* Work required *
Extend the article below about DraftKings as a possible takeover target, picking up right after its last sentence.

* Selected passage *
== Segment start ==

DraftKings Already Seen as Takeover Target Despite not Being Public nor Profitable
Posted on: January 26, 2020, 04:30h.
Last updated on: January 26, 2020, 01:12h.
DraftKings isn’t yet a public company, but its stature could make the company a compelling acquisition target for traditional gaming operators looking for entries into a fast-growing market.
For the first nine months of 2019, the period for which data are most readily available, Boston-based DraftKings’ turnover soared to almost $200 million from $133 million in the year earlier period.
Exponential revenue growth like that, coupled with the company’s largely online footprint, are potentially attractive traits for old guard operators that are searching for ways to better connect with millenials and Generation Z, technology-savvy demographics that aren’t embracing brick-and-mortar casinos on par with previous generations.
The currently unprofitable DraftKings will emerge as the only pure play in online US sports gambling and a potential takeover candidate for industry leaders like MGM Resorts International (NYSE:MGM), Eldorado Resorts (NASDAQ:ERI), Wynn Resorts (NASDAQ:WYNN) and Las Vegas Sands (NYSE:LVS),” reports Barron’s.
Last month, DraftKings announced plans to go public this year via a transaction that will see the company combine with Diamond Eagle Acquisition Corp. (NASDAQ:DEACU) and SBTech, a provider of sports betting technology and services.
Digestable Price Tag
Assuming a suitor emerges for DraftKings from the aforementioned group of gaming companies, most should find the cost of digesting the daily fantasy sports (DFS) and sportsbook company palatable. The transaction with Diamond Eagle, a special purpose acquisition company (SPAC), values the DFS company at $3.3 billion.
However, the SPAC’s stock has jumped 34.22 percent since Dec. 23, the day the DraftKings transaction was announced, vaulting its market capitalization to $4.8 billion.
The issue for any operator mulling a purchase of DraftKings is how long it will take the company to become profitable. For the first nine months of 2019, the firm’s net loss swelled to $114 million, a 52 percent increase from its $75.14 loss in the first nine months of 2918.

== Segment end ==

* Data section *
== Segment start ==

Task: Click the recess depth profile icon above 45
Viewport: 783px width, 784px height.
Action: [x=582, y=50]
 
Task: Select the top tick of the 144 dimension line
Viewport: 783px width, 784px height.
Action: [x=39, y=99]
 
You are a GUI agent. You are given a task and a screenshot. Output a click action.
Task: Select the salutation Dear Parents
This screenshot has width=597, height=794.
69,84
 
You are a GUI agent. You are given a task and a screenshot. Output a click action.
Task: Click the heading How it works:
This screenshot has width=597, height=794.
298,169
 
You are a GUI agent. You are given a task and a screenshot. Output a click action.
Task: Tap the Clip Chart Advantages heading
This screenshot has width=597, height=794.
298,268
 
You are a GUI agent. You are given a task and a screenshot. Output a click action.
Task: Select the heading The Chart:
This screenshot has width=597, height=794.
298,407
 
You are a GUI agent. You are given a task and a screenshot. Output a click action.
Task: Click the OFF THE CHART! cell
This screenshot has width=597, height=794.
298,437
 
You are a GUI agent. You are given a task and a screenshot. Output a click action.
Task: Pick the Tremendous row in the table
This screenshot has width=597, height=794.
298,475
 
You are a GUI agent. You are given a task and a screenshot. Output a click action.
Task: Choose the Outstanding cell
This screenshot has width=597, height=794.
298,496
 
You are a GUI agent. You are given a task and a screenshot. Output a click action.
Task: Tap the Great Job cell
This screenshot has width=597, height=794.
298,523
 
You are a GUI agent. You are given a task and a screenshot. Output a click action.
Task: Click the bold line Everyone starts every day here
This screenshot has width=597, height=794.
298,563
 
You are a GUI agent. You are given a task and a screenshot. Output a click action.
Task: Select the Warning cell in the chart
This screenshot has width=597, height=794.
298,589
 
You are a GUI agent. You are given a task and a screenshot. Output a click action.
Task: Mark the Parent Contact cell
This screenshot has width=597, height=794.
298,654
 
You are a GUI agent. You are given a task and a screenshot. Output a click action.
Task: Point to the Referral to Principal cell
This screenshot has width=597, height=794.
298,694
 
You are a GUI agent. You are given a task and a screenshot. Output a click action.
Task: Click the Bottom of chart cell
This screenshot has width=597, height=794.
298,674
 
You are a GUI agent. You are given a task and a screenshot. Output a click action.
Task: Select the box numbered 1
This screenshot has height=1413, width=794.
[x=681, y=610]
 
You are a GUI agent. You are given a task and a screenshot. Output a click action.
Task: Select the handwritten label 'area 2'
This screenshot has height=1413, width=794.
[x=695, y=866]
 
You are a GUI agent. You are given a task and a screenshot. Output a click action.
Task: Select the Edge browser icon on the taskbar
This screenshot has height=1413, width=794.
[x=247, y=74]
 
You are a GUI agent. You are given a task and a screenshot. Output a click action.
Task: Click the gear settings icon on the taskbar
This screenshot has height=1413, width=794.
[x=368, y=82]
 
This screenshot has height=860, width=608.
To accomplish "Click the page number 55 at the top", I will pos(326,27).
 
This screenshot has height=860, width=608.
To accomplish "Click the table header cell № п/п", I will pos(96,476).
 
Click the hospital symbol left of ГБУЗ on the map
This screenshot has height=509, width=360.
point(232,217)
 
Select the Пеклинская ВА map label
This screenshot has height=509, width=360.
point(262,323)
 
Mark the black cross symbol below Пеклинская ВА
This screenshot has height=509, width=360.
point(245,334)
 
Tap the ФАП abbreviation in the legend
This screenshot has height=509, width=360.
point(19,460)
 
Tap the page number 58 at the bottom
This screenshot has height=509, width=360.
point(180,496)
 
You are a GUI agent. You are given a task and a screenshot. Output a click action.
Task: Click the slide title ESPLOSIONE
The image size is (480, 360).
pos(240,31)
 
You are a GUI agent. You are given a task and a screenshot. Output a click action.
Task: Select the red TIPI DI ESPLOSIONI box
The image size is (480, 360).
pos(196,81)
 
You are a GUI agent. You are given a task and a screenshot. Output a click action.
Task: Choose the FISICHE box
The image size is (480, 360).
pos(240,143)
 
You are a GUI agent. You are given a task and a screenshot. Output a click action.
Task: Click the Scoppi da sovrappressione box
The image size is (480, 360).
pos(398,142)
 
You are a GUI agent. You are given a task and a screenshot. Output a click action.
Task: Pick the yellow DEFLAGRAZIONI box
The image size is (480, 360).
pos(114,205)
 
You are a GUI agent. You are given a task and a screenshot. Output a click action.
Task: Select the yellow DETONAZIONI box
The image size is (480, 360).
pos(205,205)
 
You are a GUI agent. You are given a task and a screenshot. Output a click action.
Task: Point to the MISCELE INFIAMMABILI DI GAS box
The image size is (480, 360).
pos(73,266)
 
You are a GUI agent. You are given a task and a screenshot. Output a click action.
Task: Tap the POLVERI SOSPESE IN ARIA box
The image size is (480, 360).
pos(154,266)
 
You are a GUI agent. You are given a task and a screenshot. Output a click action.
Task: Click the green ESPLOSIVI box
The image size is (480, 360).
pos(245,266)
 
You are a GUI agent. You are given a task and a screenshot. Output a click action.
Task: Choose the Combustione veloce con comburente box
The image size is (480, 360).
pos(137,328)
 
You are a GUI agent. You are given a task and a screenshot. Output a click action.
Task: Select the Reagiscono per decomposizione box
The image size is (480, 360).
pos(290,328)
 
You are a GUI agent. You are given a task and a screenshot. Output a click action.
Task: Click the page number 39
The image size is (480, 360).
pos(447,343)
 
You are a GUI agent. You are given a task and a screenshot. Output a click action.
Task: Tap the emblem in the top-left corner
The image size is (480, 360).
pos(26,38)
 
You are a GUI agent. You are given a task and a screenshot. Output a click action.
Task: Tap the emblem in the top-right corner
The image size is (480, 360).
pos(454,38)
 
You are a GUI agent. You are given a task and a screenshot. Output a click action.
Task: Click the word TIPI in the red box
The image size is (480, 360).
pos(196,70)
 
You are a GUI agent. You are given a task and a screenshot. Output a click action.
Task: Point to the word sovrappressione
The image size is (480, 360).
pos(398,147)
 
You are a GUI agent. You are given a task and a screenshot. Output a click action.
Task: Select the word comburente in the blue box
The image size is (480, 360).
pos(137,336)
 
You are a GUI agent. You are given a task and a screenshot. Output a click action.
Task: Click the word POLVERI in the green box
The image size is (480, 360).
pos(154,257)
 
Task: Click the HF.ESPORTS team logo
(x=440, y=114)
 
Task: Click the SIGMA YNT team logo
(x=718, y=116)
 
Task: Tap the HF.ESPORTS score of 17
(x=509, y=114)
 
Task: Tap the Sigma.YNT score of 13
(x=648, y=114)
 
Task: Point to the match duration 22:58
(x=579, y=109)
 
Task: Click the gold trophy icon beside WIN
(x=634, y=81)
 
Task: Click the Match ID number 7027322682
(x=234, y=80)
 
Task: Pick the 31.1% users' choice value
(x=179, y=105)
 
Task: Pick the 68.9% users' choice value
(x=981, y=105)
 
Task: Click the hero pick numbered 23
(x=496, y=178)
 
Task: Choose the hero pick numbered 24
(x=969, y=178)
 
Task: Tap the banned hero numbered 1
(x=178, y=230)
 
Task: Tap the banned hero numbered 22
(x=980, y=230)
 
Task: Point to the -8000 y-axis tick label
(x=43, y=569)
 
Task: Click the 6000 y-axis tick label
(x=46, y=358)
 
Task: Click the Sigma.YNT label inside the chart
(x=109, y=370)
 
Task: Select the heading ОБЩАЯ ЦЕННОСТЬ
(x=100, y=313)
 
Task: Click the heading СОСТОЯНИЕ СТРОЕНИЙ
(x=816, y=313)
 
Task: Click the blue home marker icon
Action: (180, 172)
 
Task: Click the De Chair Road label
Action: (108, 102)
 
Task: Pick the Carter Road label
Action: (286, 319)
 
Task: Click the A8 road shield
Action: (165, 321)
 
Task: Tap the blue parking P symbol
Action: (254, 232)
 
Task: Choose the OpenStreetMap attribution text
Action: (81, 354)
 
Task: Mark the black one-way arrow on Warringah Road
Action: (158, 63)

== Segment end ==

* Result of the exercise *
A case can be made that a buyer would be willing to pay up for DraftKings based on growth projections for US sports betting. Last year, Morgan Stanley forecast the domestic sports wagering market could be worth $7 billion or more by 2025. That estimate is based on the assumption that by that year, 36 states will have approved sports wagering, up from 20 today.
Evaluating the Suitors
Of the group of Eldorado Resorts, Las Vegas Sands, MGM and Wynn, Eldorado makes the least sense as a potential buyer for DraftKings, at least over the near- to medium-term.
The company is in the process of finalizing a $17.3 billion takeover of Caesars Entertainment (NASDAQ:CZR), and while CEO Tom Reeg has publicly mentioned an appreciation for Caesars’s vast online casinos and sportsbook operations, he has also said those units could eventually be spun off to wring more value out of them for investors.
There would be synergies for MGM, a company that has been building its own sports betting empire via partnerships with leagues, restaurant chains, stadiums and teams, one that expands to sports beyond the usual fare.
As for LVS and Wynn, either company could afford to buy DraftKings. Sands had $3.83 billion in cash on hand at the end of the third quarter while Wynn had $1.67 billion.
Of the two, the Encore operator has been more active on the sports betting front in recent months, inking a partnership deal with Full House Resorts, Inc. (NASDAQ:FLL) for sports wagering in Colorado and Indiana while reaffirming its desire to see Massachusetts, home to Encore Boston Harbor, approve sports gambling.